Element lookup rows:
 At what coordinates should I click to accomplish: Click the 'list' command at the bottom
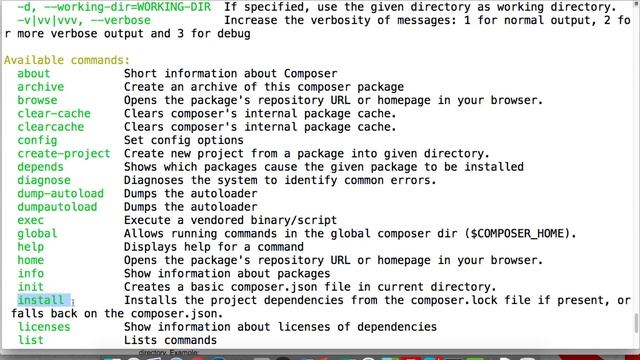click(x=31, y=340)
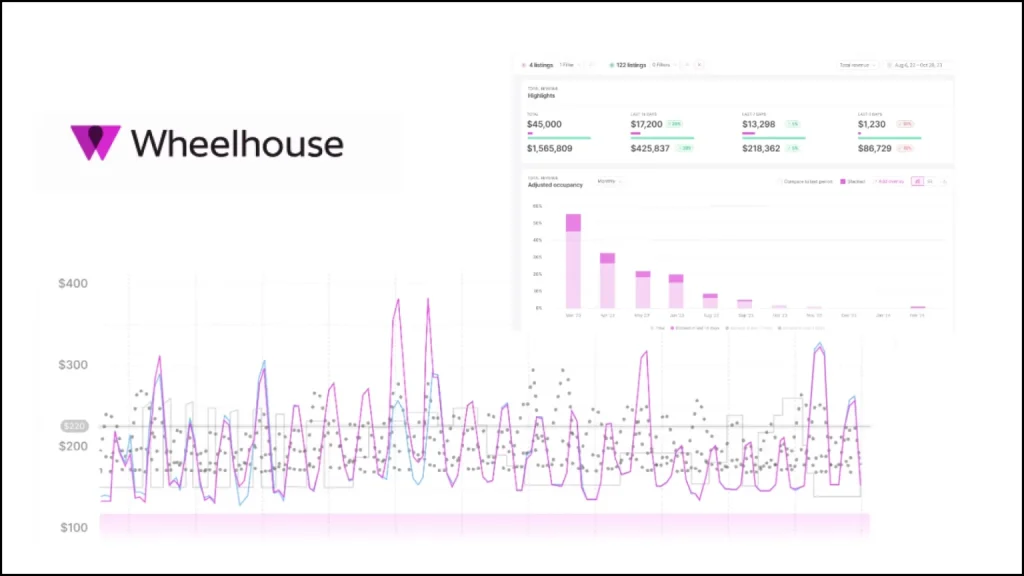Select the bar chart view icon
The height and width of the screenshot is (576, 1024).
(x=917, y=181)
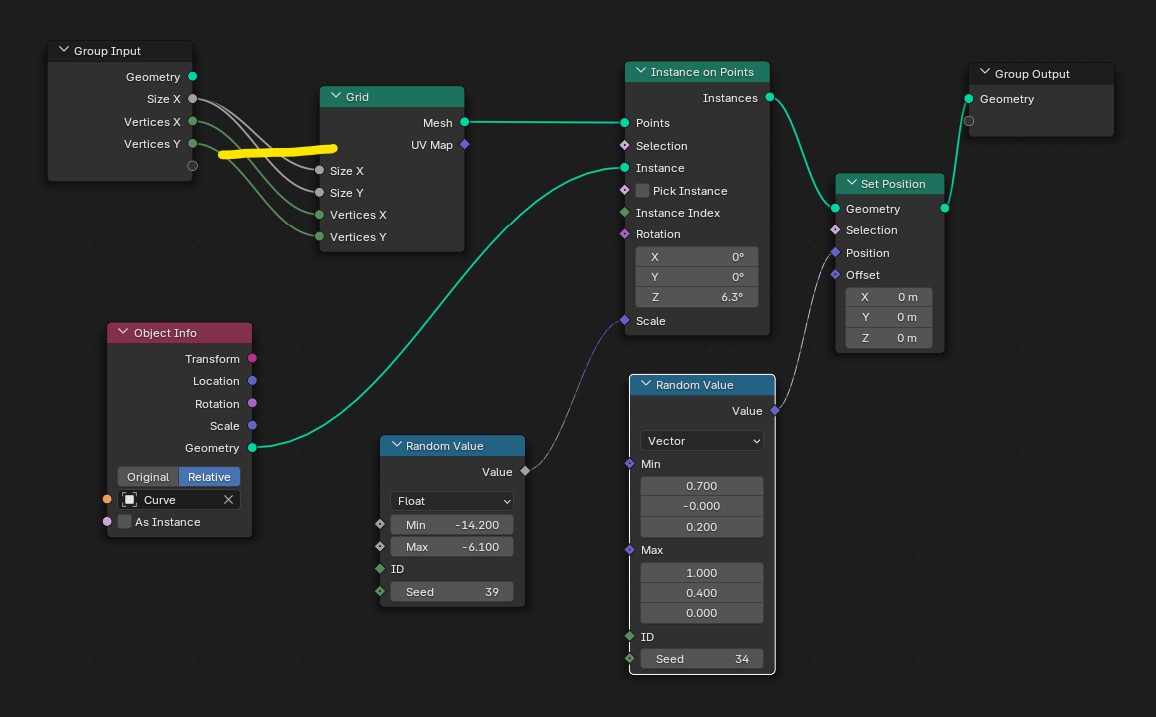Click the Seed 39 field
1156x717 pixels.
pos(451,592)
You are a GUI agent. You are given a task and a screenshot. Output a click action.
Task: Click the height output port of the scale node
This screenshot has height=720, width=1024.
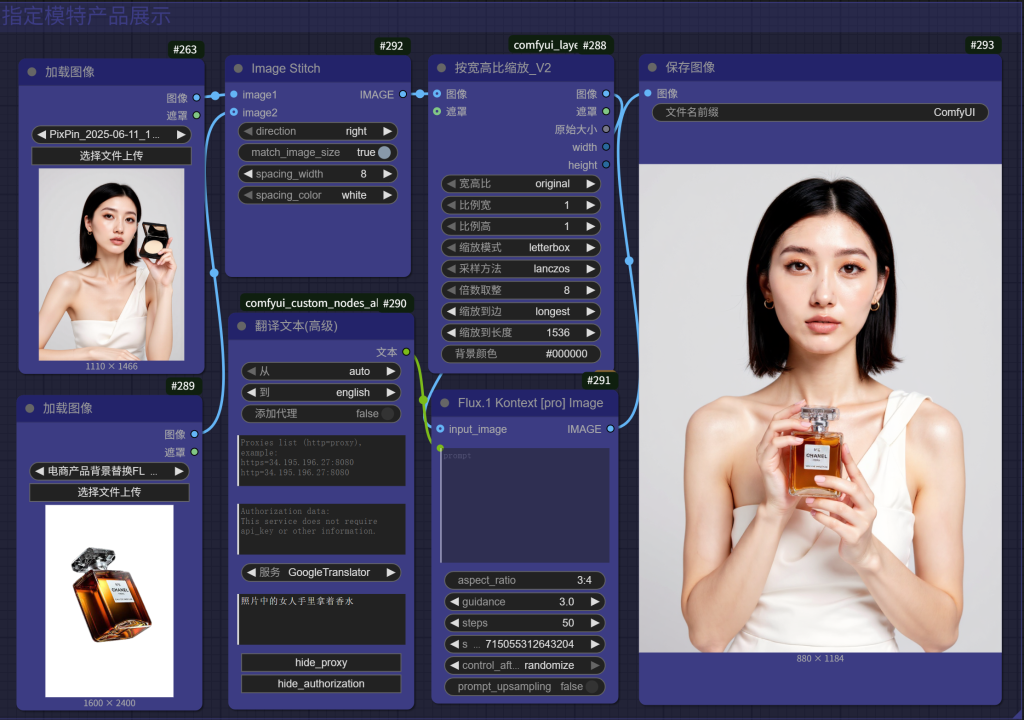(606, 165)
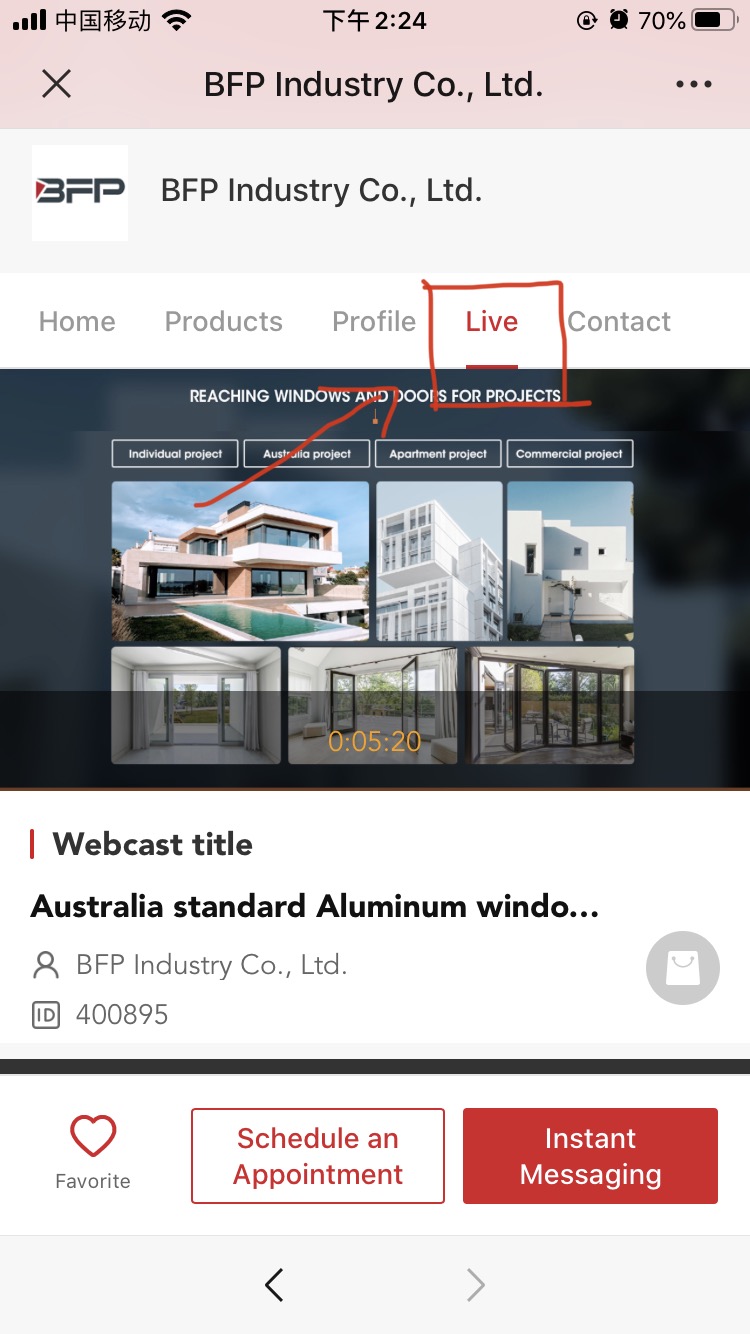Tap the heart Favorite icon
The height and width of the screenshot is (1334, 750).
click(x=93, y=1138)

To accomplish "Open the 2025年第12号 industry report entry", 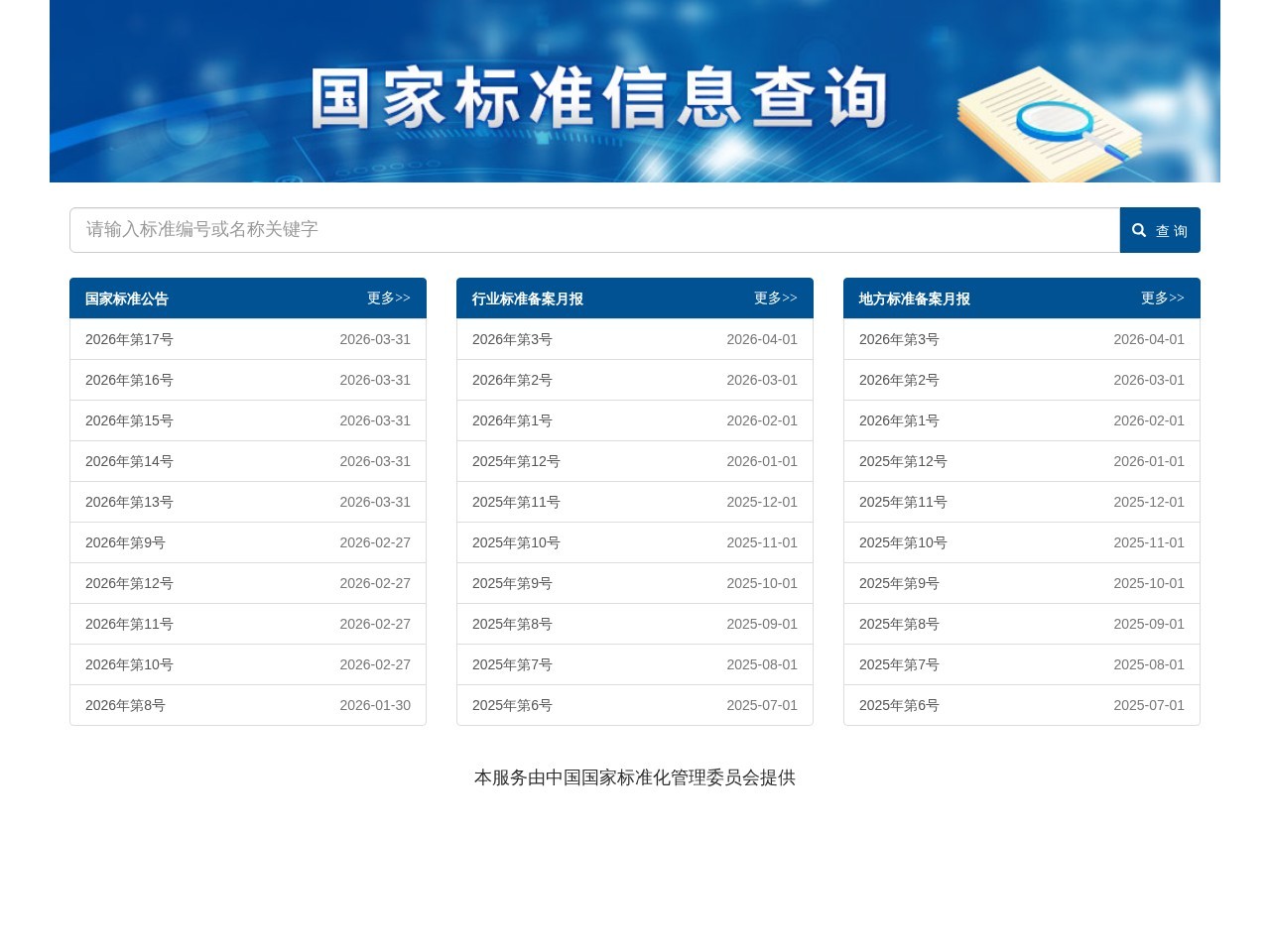I will [516, 461].
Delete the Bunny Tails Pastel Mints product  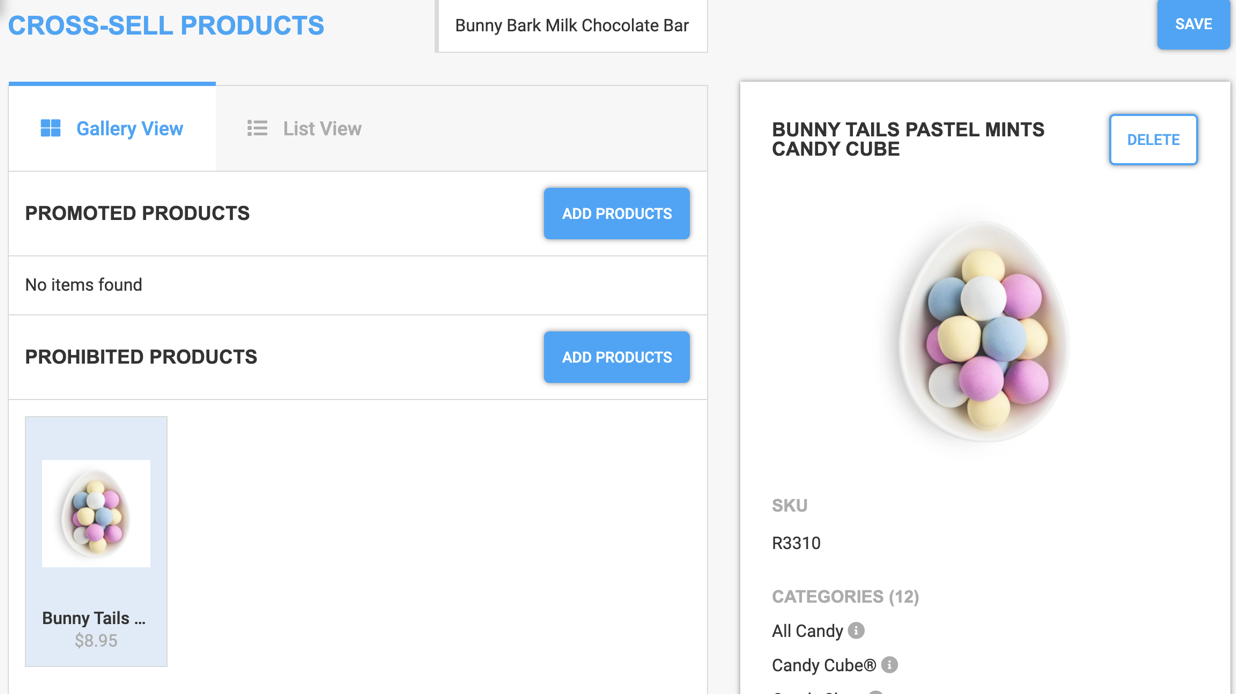click(1152, 140)
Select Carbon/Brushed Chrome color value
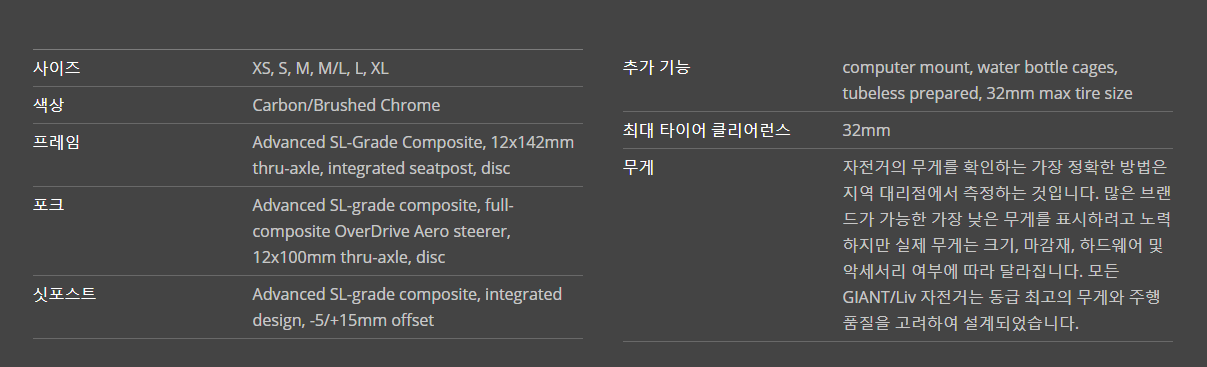 pos(346,105)
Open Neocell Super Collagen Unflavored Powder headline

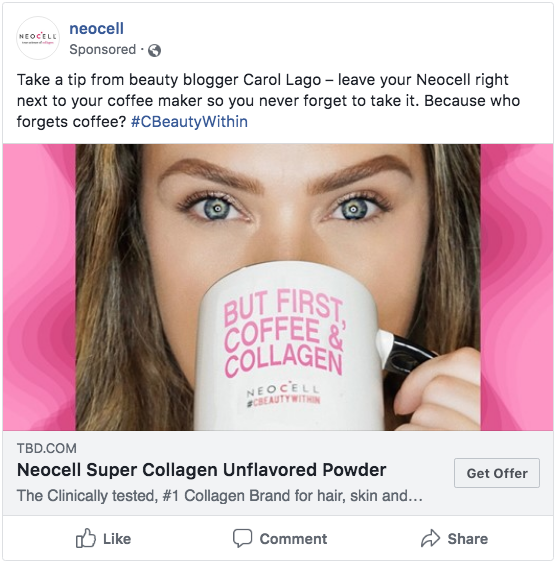click(201, 470)
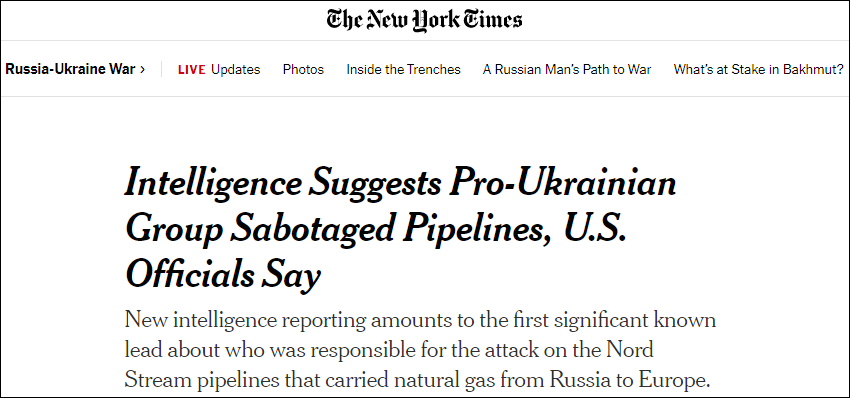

== The exercise ==
Swap "command" for "button" in the rows from the start through the line containing "pos(451,592)", keeping everything else the same. Leave the pictures out of your answer.

== Task response ==
 At what coordinates should I click to accomplish: Click the 'list' button at the bottom
click(x=31, y=340)
Select the bar chart view icon
The height and width of the screenshot is (576, 1024).
(x=917, y=181)
Click the Seed 39 field
1156x717 pixels.
pos(451,592)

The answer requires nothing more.